Example 5: report-anchor gate blocks dispatch

Scenario:

• A subagent dispatch is attempted without a required operator-visible report anchor.

Decision example:

{
  "decision": "block",
  "policy_id": "pre-dispatch-report-anchor-v1",
  "severity": "high",
  "reason": "subagent dispatch requires a report anchor, but no operator-visible anchor was present",
  "rewritten_message": null,
  "suggested_status": "blocked",
  "required_actions": [
    {
      "action": "block_transition",
      "target": "status_transition",
      "mandatory": true,
      "details": {
        "attempted_action": "subagent_dispatch"
      }
    },
    {
      "action": "emit_event",
      "target": "event_stream",
      "mandatory": true,
      "details": {
        "event_type": "report_anchor_missing"
      }
    }
  ],
  "operator_notice": {
    "required": false,
    "channel": null,
    "urgency": null,
    "message": null,
    "deadline": null
  }
}

Why this matters:

• Expresses the hard pre-dispatch gate in a machine-enforceable way.

Example 6: subagent failure immediately escalates to operator notice

Scenario:

• Subagent spawn failed and policy requires visible failure reporting immediately.

Decision example:

{
  "decision": "escalate",
  "policy_id": "subagent-failure-immediate-report-v1",
  "severity": "critical",
  "reason": "subagent dispatch failed and the failure cannot remain internal-only",
  "rewritten_message": "Immediate failure report: subagent dispatch failed before work could begin. Operator review and retry decision are required.",
  "suggested_status": "blocked",
  "required_actions": [
    {
      "action": "notify_operator",
      "target": "operator_channel",
      "mandatory": true,
      "details": {
        "kind": "dispatch_failure"
      }
    },
    {
      "action": "raise_escalation",
      "target": "review_queue",
      "mandatory": true,
      "details": {
        "tier": "operator_immediate"
      }
    },
    {
      "action": "emit_event",
      "target": "event_stream",
      "mandatory": true,
      "details": {
        "event_type": "forced_operator_update"
      }
    }
  ],
  "operator_notice": {
    "required": true,
    "channel": "telegram",
    "urgency": "critical",
    "message": "Subagent dispatch failed and was escalated immediately for operator attention.",
    "must_reference": ["subagent_spawn_failed"],
    "deadline": "2026-05-07T15:41:10+08:00"
  }
}

Schema alignment note

The JSON Schema in schemas/reporting-governance/decision.schema.json encodes the canonical decision shape and enumerations from this document.

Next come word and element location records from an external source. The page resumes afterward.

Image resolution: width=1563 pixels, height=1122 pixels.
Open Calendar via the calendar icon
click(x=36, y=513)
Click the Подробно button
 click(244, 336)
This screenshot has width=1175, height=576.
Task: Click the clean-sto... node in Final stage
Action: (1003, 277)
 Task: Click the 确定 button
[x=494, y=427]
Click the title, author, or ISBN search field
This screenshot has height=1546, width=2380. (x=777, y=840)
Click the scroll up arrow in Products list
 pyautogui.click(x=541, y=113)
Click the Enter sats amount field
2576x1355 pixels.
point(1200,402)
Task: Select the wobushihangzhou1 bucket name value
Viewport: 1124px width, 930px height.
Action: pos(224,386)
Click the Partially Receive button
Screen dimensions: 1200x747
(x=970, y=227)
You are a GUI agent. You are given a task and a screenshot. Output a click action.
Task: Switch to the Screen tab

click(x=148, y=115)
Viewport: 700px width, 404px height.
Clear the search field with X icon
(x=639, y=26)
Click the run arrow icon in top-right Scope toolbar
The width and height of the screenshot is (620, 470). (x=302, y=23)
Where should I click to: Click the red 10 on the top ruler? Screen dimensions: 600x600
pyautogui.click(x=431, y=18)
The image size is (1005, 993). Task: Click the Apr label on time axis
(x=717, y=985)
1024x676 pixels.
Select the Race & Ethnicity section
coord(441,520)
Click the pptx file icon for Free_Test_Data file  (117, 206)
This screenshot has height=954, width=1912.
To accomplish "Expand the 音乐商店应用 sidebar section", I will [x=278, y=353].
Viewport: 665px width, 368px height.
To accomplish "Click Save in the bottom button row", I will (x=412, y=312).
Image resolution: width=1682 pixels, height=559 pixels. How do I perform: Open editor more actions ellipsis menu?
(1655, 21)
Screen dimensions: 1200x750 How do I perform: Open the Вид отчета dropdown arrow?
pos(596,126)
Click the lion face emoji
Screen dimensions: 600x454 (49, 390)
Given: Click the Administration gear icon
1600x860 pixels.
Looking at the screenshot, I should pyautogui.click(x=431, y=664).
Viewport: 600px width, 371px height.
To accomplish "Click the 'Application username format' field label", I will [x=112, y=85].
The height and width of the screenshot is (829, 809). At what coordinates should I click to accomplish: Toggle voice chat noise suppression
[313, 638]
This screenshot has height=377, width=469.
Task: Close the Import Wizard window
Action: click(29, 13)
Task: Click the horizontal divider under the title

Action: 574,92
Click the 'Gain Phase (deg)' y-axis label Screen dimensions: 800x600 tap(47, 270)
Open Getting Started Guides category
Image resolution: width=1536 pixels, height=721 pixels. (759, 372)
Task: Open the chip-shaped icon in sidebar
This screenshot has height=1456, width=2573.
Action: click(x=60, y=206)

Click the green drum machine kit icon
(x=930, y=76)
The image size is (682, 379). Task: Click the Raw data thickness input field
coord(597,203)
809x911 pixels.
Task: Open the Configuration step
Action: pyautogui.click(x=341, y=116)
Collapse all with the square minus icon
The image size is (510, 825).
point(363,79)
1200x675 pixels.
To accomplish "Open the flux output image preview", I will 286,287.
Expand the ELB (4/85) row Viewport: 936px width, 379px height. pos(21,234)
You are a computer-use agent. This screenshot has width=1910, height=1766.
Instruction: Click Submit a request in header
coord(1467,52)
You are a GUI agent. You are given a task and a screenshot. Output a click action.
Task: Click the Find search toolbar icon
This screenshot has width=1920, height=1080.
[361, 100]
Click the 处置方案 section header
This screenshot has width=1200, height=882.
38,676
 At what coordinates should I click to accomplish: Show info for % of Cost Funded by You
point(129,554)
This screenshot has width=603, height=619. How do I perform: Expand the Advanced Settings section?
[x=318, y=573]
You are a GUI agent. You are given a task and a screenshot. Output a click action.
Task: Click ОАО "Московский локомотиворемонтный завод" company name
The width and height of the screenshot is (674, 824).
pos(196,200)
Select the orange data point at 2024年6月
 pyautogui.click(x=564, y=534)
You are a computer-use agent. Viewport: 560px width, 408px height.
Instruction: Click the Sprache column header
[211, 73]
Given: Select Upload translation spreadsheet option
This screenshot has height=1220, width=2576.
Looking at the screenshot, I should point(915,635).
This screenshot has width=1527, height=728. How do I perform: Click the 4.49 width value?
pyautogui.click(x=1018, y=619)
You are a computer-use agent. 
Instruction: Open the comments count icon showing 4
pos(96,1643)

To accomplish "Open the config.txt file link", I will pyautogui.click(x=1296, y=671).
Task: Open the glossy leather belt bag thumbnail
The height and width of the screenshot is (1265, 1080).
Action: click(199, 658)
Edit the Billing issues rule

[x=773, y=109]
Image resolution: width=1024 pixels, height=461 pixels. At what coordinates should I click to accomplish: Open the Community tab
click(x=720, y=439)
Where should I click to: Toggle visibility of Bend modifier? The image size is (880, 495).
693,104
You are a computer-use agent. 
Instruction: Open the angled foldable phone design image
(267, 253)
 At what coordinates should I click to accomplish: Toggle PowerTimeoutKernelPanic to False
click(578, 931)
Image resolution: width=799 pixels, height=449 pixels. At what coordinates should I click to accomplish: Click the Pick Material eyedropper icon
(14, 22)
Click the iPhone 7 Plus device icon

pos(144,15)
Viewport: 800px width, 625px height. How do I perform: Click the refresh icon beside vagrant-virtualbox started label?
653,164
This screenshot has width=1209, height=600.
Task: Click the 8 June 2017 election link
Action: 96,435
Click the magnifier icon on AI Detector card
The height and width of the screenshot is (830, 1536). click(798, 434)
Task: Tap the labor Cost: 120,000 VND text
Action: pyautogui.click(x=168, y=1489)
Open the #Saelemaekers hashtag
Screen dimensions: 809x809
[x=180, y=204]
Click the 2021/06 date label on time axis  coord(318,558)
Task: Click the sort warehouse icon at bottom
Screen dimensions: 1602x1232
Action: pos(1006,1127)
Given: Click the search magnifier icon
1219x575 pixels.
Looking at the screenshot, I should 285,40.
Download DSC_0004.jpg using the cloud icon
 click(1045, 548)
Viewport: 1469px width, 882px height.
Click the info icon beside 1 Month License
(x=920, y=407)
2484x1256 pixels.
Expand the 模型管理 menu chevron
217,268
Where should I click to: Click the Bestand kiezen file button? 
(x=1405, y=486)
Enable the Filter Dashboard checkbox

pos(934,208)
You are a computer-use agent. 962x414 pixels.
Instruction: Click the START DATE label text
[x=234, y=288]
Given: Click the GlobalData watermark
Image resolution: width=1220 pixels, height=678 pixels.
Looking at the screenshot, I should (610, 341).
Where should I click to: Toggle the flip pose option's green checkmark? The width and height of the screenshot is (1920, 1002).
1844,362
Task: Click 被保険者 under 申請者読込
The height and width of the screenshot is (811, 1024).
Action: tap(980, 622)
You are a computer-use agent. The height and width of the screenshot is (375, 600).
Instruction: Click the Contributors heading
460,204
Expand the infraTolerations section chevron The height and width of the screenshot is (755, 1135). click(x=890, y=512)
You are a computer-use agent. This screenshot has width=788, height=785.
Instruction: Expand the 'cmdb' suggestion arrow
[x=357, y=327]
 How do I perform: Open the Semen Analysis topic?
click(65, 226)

In particular it should preserve:

• the eight required core decision values
• the required top-level output fields
• action ordering and explicit mandatory flags
• operator notice shape for visible enforcement obligations
• status downgrade support for pending_verification

Stability

The core decision values and required output fields in this document are canonical governance API values. Future revisions may extend optional metadata, but should avoid breaking the decision vocabulary or enforcement semantics without an explicit version change.